United States v. W. Coast Aluminum Heat Treating Co.,
The sentencing enhancement for crеating a risk of serious bodily injury or death may not be proper in every prosecution for health care fraud, which is designed to punish financial fraud, rather than to enforce standards of medical care. But, in this case, there was evidence that a consistent failure to supervise jeopardized patients. In light of our deferential standard of review, we cannot say that the district court clearly erred in finding that Defendant’s conduct posed a risk of serious bodily injury or death, even if we would not *942 have made the same finding. We therefore reject Defendant’s challenge to the sentencing enhancement.
AFFIRMED.
Notes
. Defendant also argues that several of the district court's other jury instructions, eviden-tiary rulings, and expert witness rulings were erroneous. On those issues, we agree with the district court’s reasoning and conclusions and, therefore, affirm.
Tilcock v. Budge,
. Thomas and Defendant were tried jointly. Both were convicted of 24 counts of health care fraud and four counts of money laundering.
. Counts 25 through 28 charge violations of 18 U.S.C. § 1956(a)(1)(A), which requires only that the person "knowingly,” but not "willfully,” conduct transactions using the monetary proceeds of fraud. The indictment for counts 25 through 28 alleged that Defendant "knowingly and willfully” cоnducted monetary transactions involving the proceeds of health care fraud. This portion of the indictment is not challenged.

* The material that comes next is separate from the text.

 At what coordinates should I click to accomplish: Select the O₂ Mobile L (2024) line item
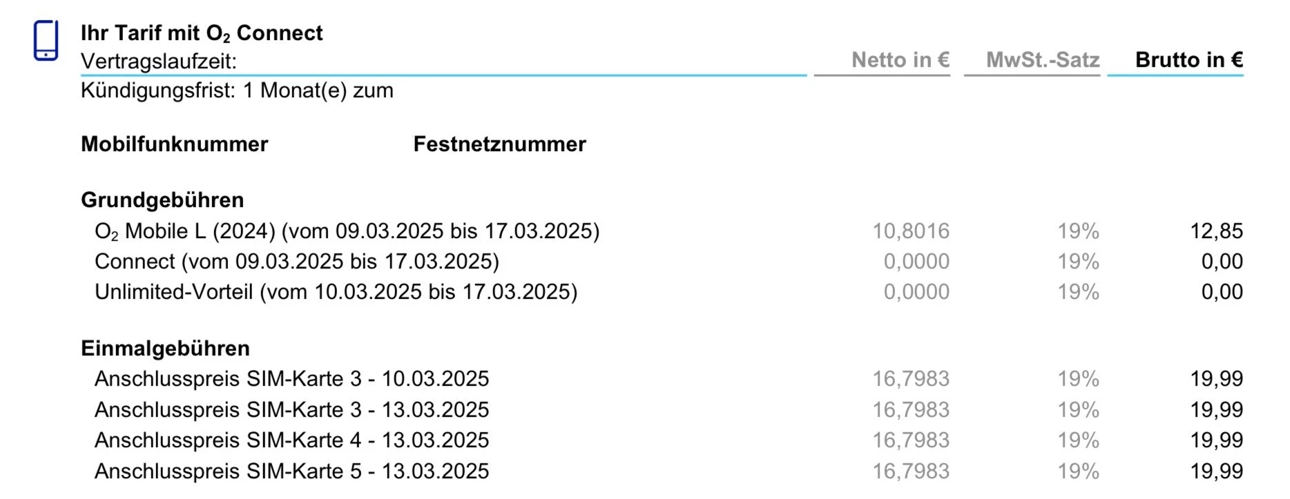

. The indictment alleged that Defendant knew the following:
(a) that Defendant was neither providing, nor supervising!)] the Respiratory Treatments being billed to Medicare; (b) that the Respiratory Treatments being billed to Medicare were not being provided in Defendant’s medical office in Anaheim; (c) that Medicare does not pay for the Respiratory Treatments if such treatments are performed on patients at residential board and care facilities; (d) that Medicare does not pay for the Respiratory Treatments which are not provided and directly supervised by a physician; (e) that Medicare does not pay for the Respiratory Treatments if such treatments are provided by unlicensed individuals; (f) that Medicare does not pay for the Respiratory Treatments if such treatments are not provided; and (g) that Medicare does not pay for the Respiratory Treatments if billing for such treatments are based upon falsified and forged medical records.
. The bank fraud statute reads, in pertinent part: "Whoever knowingly executes, or attempts to execute, a scheme or artifice ... to defraud a financial institution ... shall be fined ... or imprisoned....” 18 U.S.C. § 1344(1).